- Genre: Children's television series Science fiction Reading education
- No. of seasons: 1
- No. of episodes: 13

Production
- Production company: Mississippi Public Broadcasting

Original release
- Release: 1986 – 1986

= Tomes & Talismans =

Educational television series produced by Mississippi Public Broadcasting

Tomes & Talismans is a 1986 educational television series produced by Mississippi Public Broadcasting, consisting of thirteen 20-minute episodes presented as a dramatic serial story. Each episode defines, illustrates, and reviews specific library research concepts.

==Plot==
In the late 21st Century, Earth is overcrowded and polluted. An alien race from the Dark Star solar system called "The Wipers," who look human, start to colonize the planet and go about destroying communication and data technology. In 2117, humans start to evacuate the planet for a place called the White Crystal solar system. In 2123, the last of the humans are getting ready to evacuate. Meanwhile, a group of librarians, led by Ms. Bookhart, have built an underground library to protect all human knowledge from the Wipers. While they are finishing up before they leave for the evacuation site, they discover that one book, the third volume of The History of the Wipers on Earth, is missing. Desperate to find that book, Ms. Bookhart drives the bookmobile to the house of the last person who borrowed that book to see if he forgot to return it. When she arrives, she discovers a Wiper is there destroying everything. On her way to the evacuation site the bookmobile stalls. As she is looking for tools to fix the vehicle, a being who calls himself "The Universal Being" appears and puts her into a deep sleep. The other librarians go to the evacuation site and are sad to leave without Ms. Bookhart, not knowing what happened to her or the missing book.
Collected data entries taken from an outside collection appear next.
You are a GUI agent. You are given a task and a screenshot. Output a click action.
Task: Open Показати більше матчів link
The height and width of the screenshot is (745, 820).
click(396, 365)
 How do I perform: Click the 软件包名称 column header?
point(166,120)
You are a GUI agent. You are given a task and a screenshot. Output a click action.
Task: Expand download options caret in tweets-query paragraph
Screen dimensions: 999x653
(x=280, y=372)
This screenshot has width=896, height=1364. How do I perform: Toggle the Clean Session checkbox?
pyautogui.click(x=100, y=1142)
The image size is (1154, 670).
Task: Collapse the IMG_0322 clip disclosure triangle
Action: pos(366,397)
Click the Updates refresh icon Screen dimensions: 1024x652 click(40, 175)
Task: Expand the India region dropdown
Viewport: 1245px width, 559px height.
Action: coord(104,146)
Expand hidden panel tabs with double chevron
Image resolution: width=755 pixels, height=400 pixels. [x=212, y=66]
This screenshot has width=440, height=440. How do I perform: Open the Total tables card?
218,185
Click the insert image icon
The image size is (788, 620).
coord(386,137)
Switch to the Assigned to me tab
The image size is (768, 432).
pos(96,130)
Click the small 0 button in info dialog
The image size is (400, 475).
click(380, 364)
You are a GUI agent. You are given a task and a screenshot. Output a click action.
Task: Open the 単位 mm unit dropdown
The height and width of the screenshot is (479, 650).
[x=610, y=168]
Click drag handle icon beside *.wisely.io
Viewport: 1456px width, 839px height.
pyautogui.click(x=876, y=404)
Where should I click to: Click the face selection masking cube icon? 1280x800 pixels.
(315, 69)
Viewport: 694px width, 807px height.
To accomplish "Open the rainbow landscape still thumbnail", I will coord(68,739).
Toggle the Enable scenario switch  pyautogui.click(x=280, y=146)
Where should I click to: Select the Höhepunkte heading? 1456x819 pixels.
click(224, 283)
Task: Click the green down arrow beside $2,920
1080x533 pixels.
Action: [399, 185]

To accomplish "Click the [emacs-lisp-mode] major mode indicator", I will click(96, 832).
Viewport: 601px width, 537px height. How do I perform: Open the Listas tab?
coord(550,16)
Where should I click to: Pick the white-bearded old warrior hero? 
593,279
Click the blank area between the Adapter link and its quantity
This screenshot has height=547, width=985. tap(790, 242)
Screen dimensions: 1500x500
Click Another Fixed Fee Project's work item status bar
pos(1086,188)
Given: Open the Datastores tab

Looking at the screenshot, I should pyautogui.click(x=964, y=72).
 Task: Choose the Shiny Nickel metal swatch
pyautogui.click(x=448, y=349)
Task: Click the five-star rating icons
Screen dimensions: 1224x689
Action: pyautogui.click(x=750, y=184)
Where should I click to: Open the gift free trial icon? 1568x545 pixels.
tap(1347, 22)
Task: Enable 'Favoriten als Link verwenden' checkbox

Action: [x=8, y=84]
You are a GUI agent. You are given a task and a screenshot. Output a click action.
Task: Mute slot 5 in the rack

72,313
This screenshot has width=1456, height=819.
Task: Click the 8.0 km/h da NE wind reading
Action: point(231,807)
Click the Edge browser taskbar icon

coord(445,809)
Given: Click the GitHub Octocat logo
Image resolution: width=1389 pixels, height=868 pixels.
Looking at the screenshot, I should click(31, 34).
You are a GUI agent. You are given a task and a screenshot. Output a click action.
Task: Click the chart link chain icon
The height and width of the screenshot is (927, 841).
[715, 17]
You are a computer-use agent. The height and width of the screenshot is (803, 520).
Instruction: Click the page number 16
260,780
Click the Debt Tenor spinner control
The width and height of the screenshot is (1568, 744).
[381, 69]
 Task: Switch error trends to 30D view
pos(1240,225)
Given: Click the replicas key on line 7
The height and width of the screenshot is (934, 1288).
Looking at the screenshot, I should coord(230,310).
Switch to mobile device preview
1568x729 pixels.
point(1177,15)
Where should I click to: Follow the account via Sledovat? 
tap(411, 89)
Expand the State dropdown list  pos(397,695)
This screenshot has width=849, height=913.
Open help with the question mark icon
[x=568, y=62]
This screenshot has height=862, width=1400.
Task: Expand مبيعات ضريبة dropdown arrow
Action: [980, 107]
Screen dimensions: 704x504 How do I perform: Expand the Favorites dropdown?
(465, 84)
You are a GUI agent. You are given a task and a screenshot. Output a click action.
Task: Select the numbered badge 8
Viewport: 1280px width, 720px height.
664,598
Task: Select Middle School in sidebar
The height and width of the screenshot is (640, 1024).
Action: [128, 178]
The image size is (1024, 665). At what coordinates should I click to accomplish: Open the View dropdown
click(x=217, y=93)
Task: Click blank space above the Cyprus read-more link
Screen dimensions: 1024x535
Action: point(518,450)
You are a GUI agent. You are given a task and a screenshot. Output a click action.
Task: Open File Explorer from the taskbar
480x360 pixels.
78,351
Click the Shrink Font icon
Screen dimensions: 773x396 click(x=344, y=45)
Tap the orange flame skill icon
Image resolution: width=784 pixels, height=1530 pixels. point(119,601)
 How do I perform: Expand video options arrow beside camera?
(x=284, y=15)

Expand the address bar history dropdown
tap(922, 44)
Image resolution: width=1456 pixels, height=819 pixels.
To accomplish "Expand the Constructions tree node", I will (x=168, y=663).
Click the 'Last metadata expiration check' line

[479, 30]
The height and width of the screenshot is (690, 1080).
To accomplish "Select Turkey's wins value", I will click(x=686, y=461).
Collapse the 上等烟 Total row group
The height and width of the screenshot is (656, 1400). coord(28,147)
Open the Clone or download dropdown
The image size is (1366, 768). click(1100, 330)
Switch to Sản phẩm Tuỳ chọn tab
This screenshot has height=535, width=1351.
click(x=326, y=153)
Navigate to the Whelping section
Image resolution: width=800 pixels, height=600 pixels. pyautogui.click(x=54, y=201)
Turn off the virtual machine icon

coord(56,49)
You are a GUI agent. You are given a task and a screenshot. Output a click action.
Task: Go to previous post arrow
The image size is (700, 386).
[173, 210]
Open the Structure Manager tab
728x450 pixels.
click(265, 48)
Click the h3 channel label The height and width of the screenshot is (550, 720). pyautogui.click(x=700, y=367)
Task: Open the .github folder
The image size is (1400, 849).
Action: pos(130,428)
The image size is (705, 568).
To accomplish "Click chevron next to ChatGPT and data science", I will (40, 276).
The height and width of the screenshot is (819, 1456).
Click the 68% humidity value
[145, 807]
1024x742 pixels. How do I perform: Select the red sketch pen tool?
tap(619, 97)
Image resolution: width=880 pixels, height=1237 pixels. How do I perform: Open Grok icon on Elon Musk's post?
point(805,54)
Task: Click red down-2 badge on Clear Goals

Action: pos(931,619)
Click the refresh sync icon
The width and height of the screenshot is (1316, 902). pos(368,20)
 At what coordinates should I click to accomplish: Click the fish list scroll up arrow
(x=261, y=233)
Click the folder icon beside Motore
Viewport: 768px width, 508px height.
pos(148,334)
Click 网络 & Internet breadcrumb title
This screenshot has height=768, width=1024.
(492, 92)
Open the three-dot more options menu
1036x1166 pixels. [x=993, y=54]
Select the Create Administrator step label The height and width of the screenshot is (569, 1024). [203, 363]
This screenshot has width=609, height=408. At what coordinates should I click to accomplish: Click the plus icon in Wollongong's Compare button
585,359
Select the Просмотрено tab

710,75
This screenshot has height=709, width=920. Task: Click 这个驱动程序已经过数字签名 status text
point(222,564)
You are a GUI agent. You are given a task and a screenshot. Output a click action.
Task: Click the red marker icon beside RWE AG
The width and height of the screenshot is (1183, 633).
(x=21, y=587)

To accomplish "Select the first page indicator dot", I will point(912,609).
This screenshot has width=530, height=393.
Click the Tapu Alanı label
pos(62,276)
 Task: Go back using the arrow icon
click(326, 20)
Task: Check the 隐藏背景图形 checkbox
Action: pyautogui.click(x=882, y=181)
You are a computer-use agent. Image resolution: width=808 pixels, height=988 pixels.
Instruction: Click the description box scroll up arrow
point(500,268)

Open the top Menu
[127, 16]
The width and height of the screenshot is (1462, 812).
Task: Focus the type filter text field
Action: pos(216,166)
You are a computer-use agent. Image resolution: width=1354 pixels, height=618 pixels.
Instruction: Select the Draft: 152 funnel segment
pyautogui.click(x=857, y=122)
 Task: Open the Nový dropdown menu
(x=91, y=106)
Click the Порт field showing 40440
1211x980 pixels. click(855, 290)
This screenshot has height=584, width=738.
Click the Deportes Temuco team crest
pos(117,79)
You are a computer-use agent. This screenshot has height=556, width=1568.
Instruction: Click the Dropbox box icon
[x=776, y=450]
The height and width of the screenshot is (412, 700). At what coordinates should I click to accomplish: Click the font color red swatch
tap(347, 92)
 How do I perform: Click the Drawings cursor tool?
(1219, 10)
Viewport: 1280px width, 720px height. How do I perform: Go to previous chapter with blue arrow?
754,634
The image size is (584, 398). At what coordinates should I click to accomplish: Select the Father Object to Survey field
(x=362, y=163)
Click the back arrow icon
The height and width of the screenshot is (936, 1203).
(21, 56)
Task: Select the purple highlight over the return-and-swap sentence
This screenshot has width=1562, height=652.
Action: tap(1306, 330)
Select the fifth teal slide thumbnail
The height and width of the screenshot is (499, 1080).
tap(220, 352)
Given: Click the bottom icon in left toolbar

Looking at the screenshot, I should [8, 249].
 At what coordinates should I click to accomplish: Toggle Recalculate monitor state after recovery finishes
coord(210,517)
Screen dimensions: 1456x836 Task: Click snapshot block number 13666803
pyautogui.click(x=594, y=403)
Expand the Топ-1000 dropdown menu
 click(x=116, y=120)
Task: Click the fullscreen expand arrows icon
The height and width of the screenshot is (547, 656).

100 years later, another alien race called "The Users" from the Alpha Centauri solar system, who also look human, have set up a communication base on Earth. Under the guidance of the Users' leader, Tesla, a group of User children try to learn about human knowledge as much as possible in order to find a way to defeat the Wipers. Two Users named Abakas and Aphos, who are Tesla's grandchildren, find two books, Cinderella and the third volume of The History of the Wipers on Earth, and try to figure out their purpose. Meanwhile, two other Users find a sign that says "Bookmobile Stops Here." When they learn a bookmobile is a traveling library, which has many books, Abakas and Aphose along with two other friends, Varian and Lidar, leave the base and search for the bookmobile in order to get more books. When they find it, they are surprised to find Ms. Bookhart inside asleep, since it is known that all humans left the planet. The Universal Being appears again and gives them a clue on how to wake Ms. Bookhart, who will teach them about the books and how to use the library. Figuring out one part of the clue, Abakas starts to read a section of The Story of the Amulet, which wakes up Ms. Bookhart. She then takes the children to the underground library to hide from the Wipers, only to discover it's a wreck. While the children are helping her clean up, she teaches them more about books and how the library is organized.

Meanwhile, the Wipers, led by Chief Humbuckler, put a magnetic shield around the User base, which prevents anyone from entering or leaving. They destroy other User bases, but only Colonel Holon, Abakas' and Aphos' father, survives. While the children are learning about the library, they find ways to help Colonel Holon survive by eating watermelon, find his way to the library, destroy the shield around the base, Wiper superstition about horses, and how to defeat the Wipers and communicate with the humans that it is safe to come home.

==Episodes==
Each episode teaches certain things about books and how to use a library as the story unfolds.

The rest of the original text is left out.